Chega dezembro e o espírito de Natal invade ruas, casas e pessoas. Começam as correrias para comprar os presentes mais especiais, os petiscos mais apetecíveis, o peru e o bacalhau. A agitação de todos estes momentos repete-se ano após ano e a banda sonora que a acompanha também.

A lista de canções de Natal é infindável, mas as rádios, as plataformas online e as superfícies comercias insistem em não atualizar a playlist. Para além dos costumes já vindos da sociedade, cria-se em nós outra tradição: a de ouvir em loop os mesmos temas, todos os anos. Todos os anos, vários artistas se empenham para lançar um novo hit natalício, na esperança de que permaneçana mente dos consumidores e nas listas das rádios. Porém, são escassos os que têm essa sorte.

Christmas Saves The Year”, lançada este mês, tem todo o potencial para ser a música de Natal de 2020. Contudo, ainda não a ouvi uma única vez na rádio ou nas grandes superfícies comerciais. Também os Coldplay têm um dos mais belos temas natalícios alguma vez lançados, “Christmas Lights” e, uma vez mais, é uma faixa esquecida na gaveta. O que prevalece são os clássicos. Se não são os originais, são versões. É como se a indústria estivesse viciada, ou como se houvesse uma recusa ao que é novo e fresco e uma persistência em manter os temas conhecidos, porque, afinal, já é certo que vai haver adesão.

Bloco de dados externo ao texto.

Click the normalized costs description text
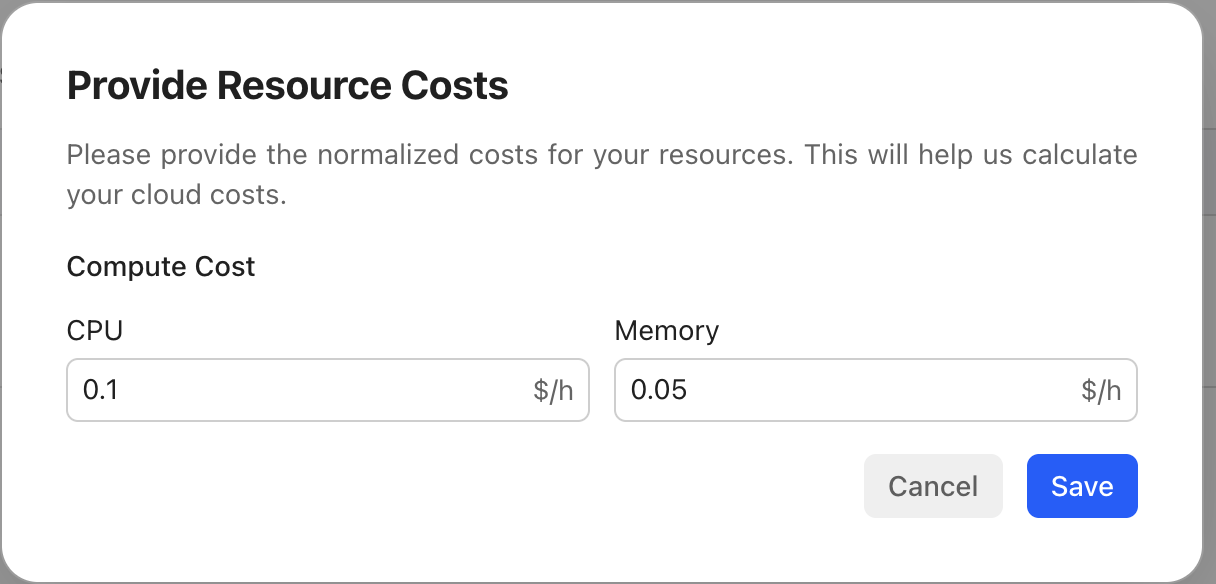Viewport: 1216px width, 584px height. coord(600,174)
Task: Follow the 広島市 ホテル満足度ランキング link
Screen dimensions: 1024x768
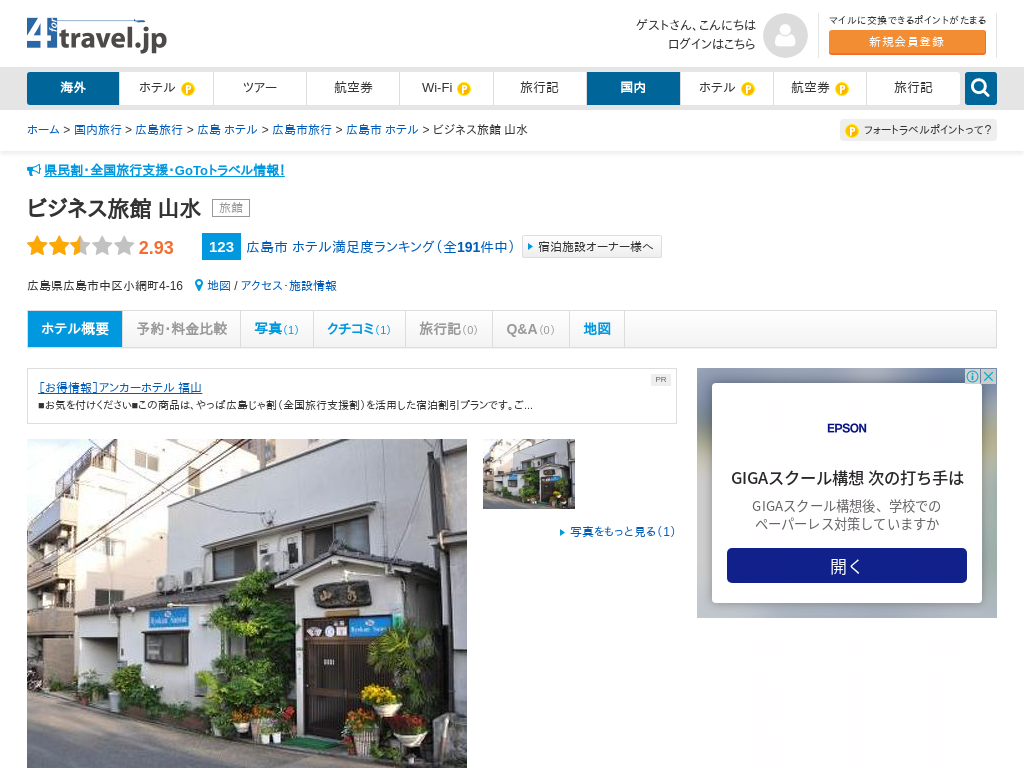Action: [x=380, y=247]
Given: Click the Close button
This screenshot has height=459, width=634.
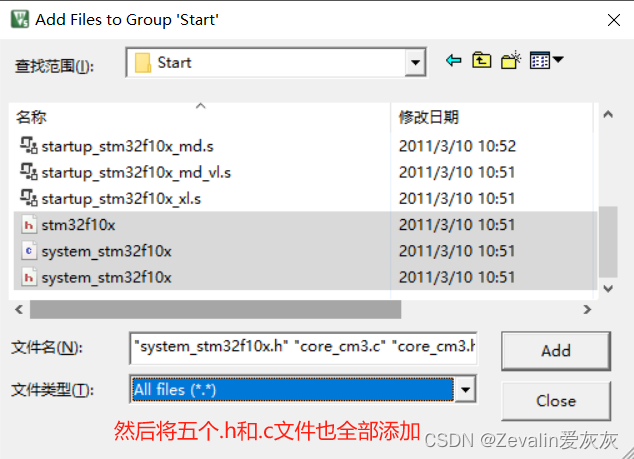Looking at the screenshot, I should [x=556, y=401].
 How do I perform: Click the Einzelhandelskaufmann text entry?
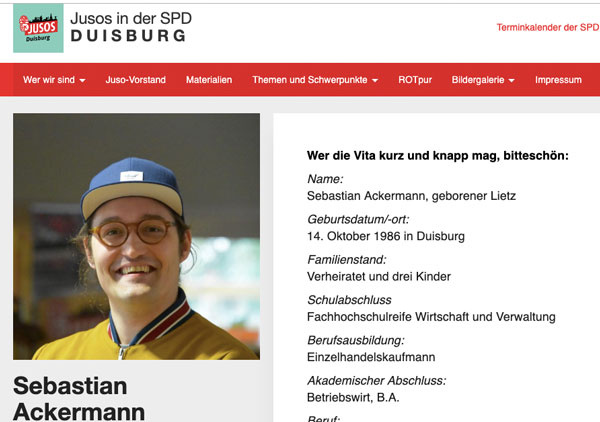pyautogui.click(x=371, y=357)
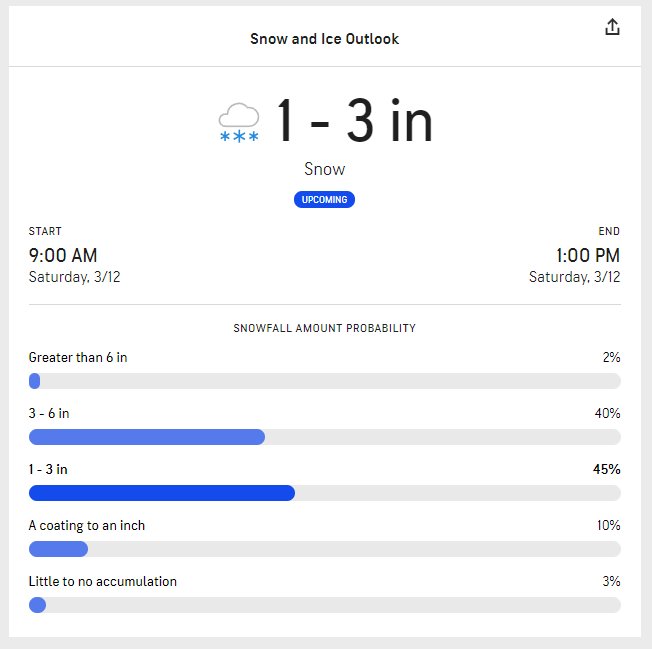652x649 pixels.
Task: Click the 1 - 3 in probability bar
Action: pos(325,493)
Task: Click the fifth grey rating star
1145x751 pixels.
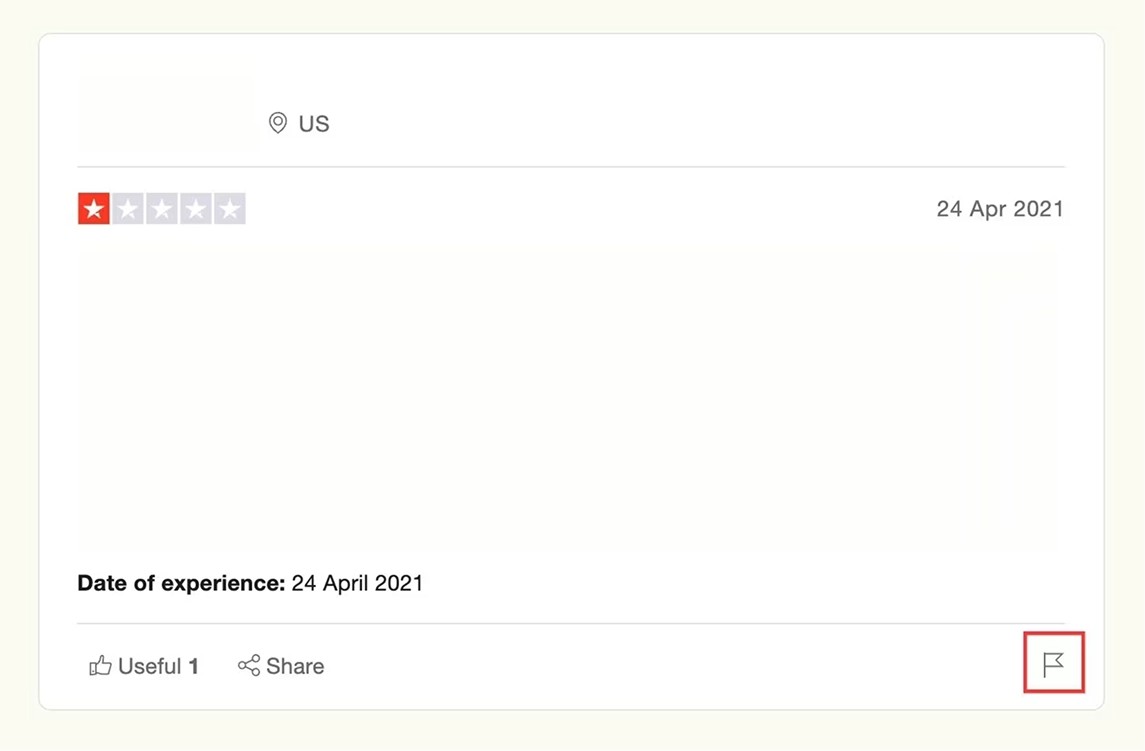Action: click(230, 209)
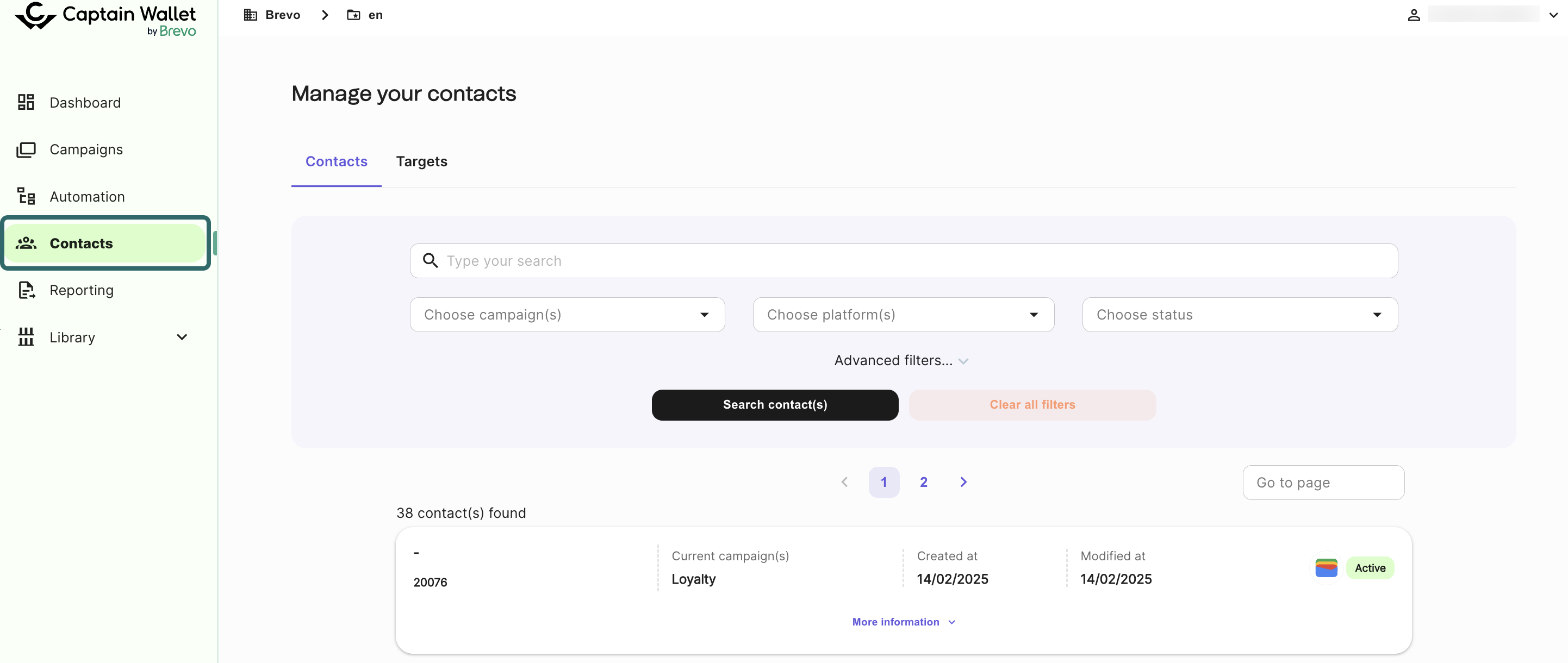This screenshot has width=1568, height=663.
Task: Switch to the Targets tab
Action: pos(421,161)
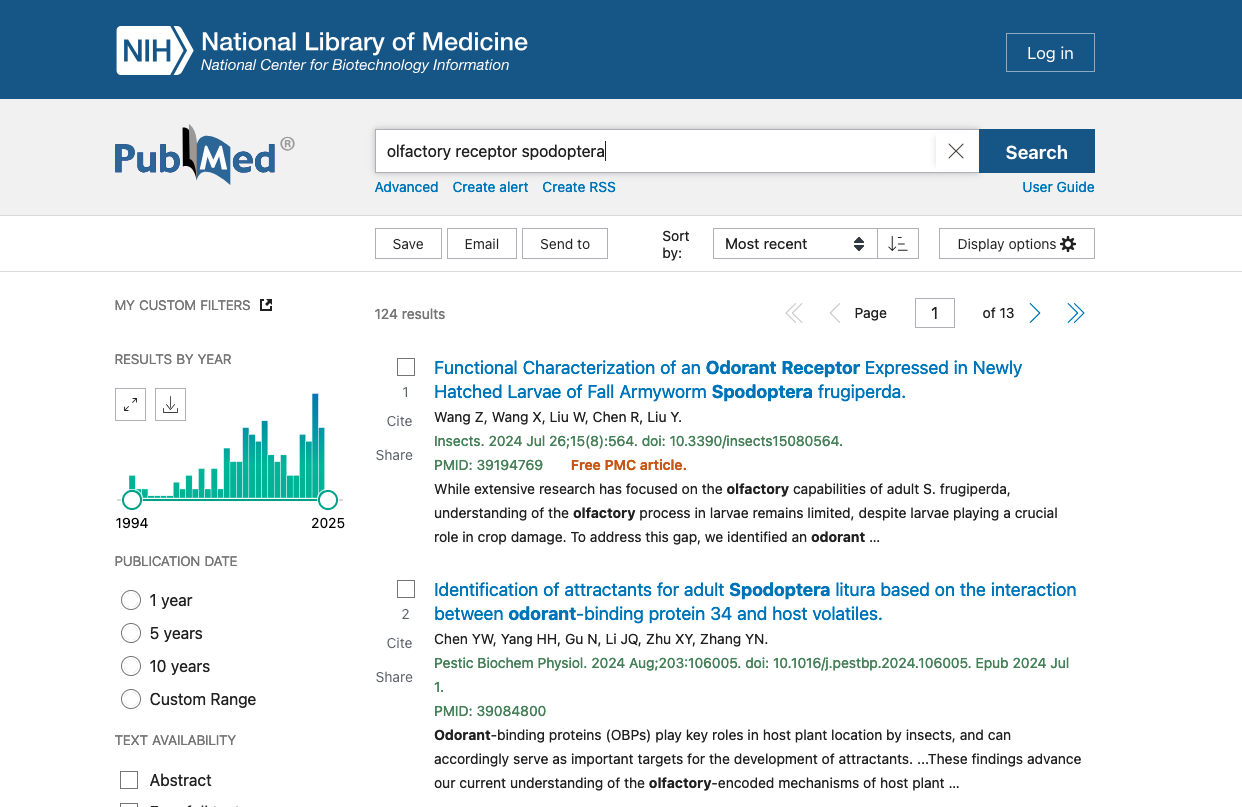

É impossível tocar neste ponto e o nosso cérebro não nos levar imediatamente para um tema em específico: “All I Want For Christmas Is You”, de Mariah Carey. São 26 os anos que nos separam do lançamento daquela que é a canção de Natal mais popular do Spotify em pleno 2020. De 24 de novembro a 30 do mesmo mês, o tema teve uma média de um milhão de streams diários na mesma plataforma nos EUA. Em 2019 e 2018, contou com pouco mais de 600 mil e 800 mil streams, respetivamente, durante o mesmo período. Tornou-se na música de Natal número um de 2019, no top 100 da Billboard, na que mais semanas ficou no top 10 do Reino Unido e no tema de uma artista feminina mais ouvido no Spotify em 24 horas. Três recordes validados pelo Guinness. É um clássico que domina a época natalícia.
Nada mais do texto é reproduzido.